Tool overview

In the tool’s context, a data model is the combination of a schema file with information on the file format and its contents and, optionally, the data model contains a set of code tables with key:value pairs, to translate encoded information in some data elements:

e.g. Temperature units might be store as numeric values 1 or 2 and this translates to 1:Celsius and 2:Fahrenheit.

Workflow

_images/mdf_reader_diagram.svg

Simplified workflow of the main function in the tool

Input data: .imma files and schemas

The tool has been created to read meteorological data from ICOADS stored in the .imma format, please read the following guide to know more details regarding the database and the data format.

Each meteorological report in ICOADS can come from multiple countries, sources and platforms and each report has a source ID (SID) and a deck (DCK) number assigned. “Deck” was originally referred to a punched card deck, but is now used as the primary field to track ICOADS data collections. Each deck may contain a single Source ID (SID) or a mixture of SIDs.

The data stored in the .imma format is stored as a fixed width and/or a field delimited file. The mdf_reader reads the data, organise it into sections and validates them against a declared data model (also referred here as schema) which can be source ID and deck dependent.

The core meteorological variables stored in the .imma format can be read by using the general imma1 schema included in this tool.

Supplemental metadata attachments require a specific schema customized to read supplemental metadata from a specific source and deck (“collection”). Several schemas are already included in this tool in order to read 18th century ship meteorological metadata.

All schemas are located under the following directory: ~/mdf_reader/data_models/lib/

Note

For each SID-DCK number the data model or schema use to read supplemental metadata will different. e.g. to read metadata from the US Maury Ship data collection SID 69 and DCK 701, we will use the schema imma_d701)

Output:

The output of the mdf_reader is a python object with three attributes:

  • data: python pandas.DataFrame with data values.

  • atts: python dictionary with attributes of each of the output elements inherited from the input data model schema.

  • mask: boolean DF with the results of the validation of each of the data model elements in its columns.

Processing of the data elements

The individual data element definitions in the schema determines how each element is extracted, transformed and validated within the tool. If the data model or schema has its data elements organised in sections, the reader first identifies the string chunks corresponding to the different sections.

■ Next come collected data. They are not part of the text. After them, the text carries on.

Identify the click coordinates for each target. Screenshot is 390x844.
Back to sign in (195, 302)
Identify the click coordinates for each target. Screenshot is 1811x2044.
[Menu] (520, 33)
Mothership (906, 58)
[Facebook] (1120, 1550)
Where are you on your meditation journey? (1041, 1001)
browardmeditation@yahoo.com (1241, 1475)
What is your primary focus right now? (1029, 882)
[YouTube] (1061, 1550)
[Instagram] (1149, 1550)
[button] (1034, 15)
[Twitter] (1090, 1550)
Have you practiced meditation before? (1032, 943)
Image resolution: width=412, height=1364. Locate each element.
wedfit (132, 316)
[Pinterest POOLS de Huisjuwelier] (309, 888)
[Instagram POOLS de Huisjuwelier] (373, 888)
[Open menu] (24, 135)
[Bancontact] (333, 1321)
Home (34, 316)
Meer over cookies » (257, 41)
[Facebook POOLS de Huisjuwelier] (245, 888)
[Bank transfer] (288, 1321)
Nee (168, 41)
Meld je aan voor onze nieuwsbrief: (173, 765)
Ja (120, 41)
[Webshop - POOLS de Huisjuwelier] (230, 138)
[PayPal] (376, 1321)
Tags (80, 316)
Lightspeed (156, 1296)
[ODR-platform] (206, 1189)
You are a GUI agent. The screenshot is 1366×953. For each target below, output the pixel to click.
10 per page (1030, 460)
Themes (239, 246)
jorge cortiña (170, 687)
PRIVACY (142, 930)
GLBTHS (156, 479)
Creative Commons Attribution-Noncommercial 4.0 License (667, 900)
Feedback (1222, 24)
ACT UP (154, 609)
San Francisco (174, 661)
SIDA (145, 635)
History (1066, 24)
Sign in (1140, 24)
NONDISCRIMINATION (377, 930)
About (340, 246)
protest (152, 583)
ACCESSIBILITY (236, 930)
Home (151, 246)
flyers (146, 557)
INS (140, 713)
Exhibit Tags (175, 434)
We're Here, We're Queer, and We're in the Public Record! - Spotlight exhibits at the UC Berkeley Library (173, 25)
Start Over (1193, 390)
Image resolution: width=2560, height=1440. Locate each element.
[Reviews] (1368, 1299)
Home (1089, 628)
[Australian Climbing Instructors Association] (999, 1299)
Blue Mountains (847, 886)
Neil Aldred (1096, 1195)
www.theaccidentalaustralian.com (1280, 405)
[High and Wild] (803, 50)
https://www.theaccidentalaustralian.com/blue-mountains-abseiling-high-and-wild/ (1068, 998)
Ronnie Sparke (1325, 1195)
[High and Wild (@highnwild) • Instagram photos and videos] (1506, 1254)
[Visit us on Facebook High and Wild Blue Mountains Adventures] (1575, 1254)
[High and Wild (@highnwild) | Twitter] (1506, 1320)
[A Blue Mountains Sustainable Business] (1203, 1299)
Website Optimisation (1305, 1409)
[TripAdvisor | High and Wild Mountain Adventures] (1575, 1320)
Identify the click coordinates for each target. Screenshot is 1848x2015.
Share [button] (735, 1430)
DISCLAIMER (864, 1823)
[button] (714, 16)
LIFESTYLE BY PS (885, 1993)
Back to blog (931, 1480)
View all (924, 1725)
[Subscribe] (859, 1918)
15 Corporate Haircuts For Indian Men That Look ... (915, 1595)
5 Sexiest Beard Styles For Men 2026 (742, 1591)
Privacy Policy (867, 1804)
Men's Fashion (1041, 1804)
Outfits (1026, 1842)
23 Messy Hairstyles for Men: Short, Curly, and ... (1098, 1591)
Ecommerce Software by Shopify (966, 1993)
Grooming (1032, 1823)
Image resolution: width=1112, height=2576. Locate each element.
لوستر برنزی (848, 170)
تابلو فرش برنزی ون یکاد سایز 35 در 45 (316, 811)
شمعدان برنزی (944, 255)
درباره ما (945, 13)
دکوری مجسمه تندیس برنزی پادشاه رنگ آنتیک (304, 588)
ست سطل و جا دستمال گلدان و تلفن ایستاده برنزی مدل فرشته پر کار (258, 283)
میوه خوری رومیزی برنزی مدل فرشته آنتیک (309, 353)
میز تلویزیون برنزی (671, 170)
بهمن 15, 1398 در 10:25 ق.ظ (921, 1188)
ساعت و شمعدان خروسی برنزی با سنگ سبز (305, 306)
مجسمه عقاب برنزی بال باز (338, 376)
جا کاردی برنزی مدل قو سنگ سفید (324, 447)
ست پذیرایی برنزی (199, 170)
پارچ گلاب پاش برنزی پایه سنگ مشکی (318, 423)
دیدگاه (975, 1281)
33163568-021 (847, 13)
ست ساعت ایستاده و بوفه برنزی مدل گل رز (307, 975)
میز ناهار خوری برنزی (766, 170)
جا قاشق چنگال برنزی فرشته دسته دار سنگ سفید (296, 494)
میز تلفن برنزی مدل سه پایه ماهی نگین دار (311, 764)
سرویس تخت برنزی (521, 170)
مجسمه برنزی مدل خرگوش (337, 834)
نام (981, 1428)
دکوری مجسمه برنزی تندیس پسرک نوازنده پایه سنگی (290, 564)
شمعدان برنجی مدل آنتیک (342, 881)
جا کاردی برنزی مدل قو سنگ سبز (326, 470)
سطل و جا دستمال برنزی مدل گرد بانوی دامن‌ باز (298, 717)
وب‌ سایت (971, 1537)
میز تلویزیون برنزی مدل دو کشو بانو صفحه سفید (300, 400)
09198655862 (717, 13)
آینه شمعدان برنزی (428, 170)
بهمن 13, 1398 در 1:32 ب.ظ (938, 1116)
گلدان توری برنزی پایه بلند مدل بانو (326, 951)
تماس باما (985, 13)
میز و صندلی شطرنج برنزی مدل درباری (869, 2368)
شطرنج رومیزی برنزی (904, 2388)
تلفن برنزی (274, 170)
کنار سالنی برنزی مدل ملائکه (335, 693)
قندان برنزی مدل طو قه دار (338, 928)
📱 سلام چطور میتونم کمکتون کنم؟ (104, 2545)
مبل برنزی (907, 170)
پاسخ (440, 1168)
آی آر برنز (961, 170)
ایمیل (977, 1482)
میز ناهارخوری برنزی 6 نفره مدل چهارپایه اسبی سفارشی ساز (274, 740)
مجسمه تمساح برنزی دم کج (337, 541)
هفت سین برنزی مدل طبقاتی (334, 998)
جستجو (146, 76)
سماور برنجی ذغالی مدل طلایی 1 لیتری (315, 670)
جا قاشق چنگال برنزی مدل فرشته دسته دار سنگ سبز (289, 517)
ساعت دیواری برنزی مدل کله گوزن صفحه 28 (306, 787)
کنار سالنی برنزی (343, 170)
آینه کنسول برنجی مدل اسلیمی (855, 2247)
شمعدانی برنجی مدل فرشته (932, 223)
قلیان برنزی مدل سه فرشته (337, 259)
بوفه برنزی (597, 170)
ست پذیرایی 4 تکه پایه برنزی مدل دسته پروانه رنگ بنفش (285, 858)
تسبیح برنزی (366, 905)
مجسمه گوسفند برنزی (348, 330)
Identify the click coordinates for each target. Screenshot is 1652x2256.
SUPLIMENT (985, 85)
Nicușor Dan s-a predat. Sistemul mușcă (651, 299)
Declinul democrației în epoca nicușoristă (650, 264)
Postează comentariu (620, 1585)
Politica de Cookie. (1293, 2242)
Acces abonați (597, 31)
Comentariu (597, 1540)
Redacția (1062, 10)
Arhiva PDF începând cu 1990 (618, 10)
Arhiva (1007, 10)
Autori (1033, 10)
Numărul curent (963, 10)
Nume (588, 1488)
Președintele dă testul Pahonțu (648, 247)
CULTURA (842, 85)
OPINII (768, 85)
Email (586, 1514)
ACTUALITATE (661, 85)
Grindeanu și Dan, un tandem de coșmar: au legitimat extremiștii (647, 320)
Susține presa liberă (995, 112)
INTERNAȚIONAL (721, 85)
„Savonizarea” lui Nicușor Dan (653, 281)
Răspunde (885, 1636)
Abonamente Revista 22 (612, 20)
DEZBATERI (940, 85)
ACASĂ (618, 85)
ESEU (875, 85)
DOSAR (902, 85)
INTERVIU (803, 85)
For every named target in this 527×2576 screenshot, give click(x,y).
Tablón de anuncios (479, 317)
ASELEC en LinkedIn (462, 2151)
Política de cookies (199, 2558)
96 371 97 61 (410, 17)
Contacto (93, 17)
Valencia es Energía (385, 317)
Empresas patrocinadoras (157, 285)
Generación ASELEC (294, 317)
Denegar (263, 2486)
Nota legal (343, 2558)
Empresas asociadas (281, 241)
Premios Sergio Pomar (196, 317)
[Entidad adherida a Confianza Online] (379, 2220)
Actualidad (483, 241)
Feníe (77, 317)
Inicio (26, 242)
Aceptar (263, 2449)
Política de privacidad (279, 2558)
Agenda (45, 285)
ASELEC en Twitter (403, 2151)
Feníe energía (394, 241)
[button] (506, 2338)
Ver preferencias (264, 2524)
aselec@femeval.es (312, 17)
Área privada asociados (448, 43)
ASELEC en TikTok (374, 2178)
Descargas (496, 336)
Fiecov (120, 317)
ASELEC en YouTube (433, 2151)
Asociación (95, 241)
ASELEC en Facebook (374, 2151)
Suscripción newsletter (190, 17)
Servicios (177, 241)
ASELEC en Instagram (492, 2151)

If the data model has no sections, the reader works with the full report as a single chunk.

Afterwards, data elements are extracted from each of these chunks, as shown in the figure below, where each element in the input dataframe is linked to its attributes (orange text) defined within the data model/schema (e.g. elements encoding type, bytes length, etc).

_images/fig1.png

Schematic representation of the integral process of reading, transforming and validating a data element.

Data elements extraction and transformation

The data element extraction and transformation from the initial string to the output dataframe occurs mainly in 3 steps:

  1. Elements extraction and missing data tagging:

    Done using mdf_reader.reader.import_data(), where individual data elements are extracted as ‘objects’ from the full report string and missing data is recognised as NA/NaN values in the resulting dataframe.

    Strings that are recognised as missing from the source are pandas defaults, plus:

    • Those defined in the data model’s/schema as NaN by making use of the missing_value attribute.

    • Those defined as blanks if disable_white_strip is set to not True

  2. Unpacking of encoded elements:

    Data elements with encoding defined in the schema element attributes are decoded and casted to their declared column_type 1. Elements where the decoding fails or is not recognised by the tool, are marked as NA/NaN values in the resulting dataframe.

  3. Element conversion:

Data elements are converted (and optionally transformed) to their final data types (and units) if specified in the data model/schema.

Numeric type elements:
  • Safe conversion to numeric; NaN where conversion is not possible.

  • There is the option of applying to each element a scale and an offset: offset + scale*i

  • Safe conversion of column_type

object, string and key type elements:

Leading and trailing whitespace stripping unless otherwise declared in disable_white_strip (disable all, leading or trailing blank stripping).

datetime type elements:

Safe parsing to datetime objects with pandas.to_datetime(), assigning NaT where the conversion is not possible.

Validation of elements against the schema or data model

Data model validation is initiated after each element unpacking and conversion. New Na/NaN values in the data (not identified as missing values during extraction) are understood by the tool to have fail unpacking or conversion, and thus, are not validate against the data model. The resulting preliminary validation mask values are:

  • False: invalid decoding, conversion

  • True: missing data, rest

Once elements are in the final form, numeric and key elements are validated against their corresponding attributes in the schema (valid_max|valid_min and codetable, respectively), with the final values in the validation mask being:

  • False: invalid decoding, conversion, data model values

  • True: missing data, rest

Overall, the validation process exception handling is:

  • Missing values: True

  • Numeric type elements where either upper|lower bound is missing: False

  • key type elements where no codetable is found (or defined in the data model): False

  • Rest: True

Footnotes

1

If NaN values are present, and column_type is integer, conversion to column_type will not be possible and data type will be as pandas casting rules (Missing data casting rules and indexing).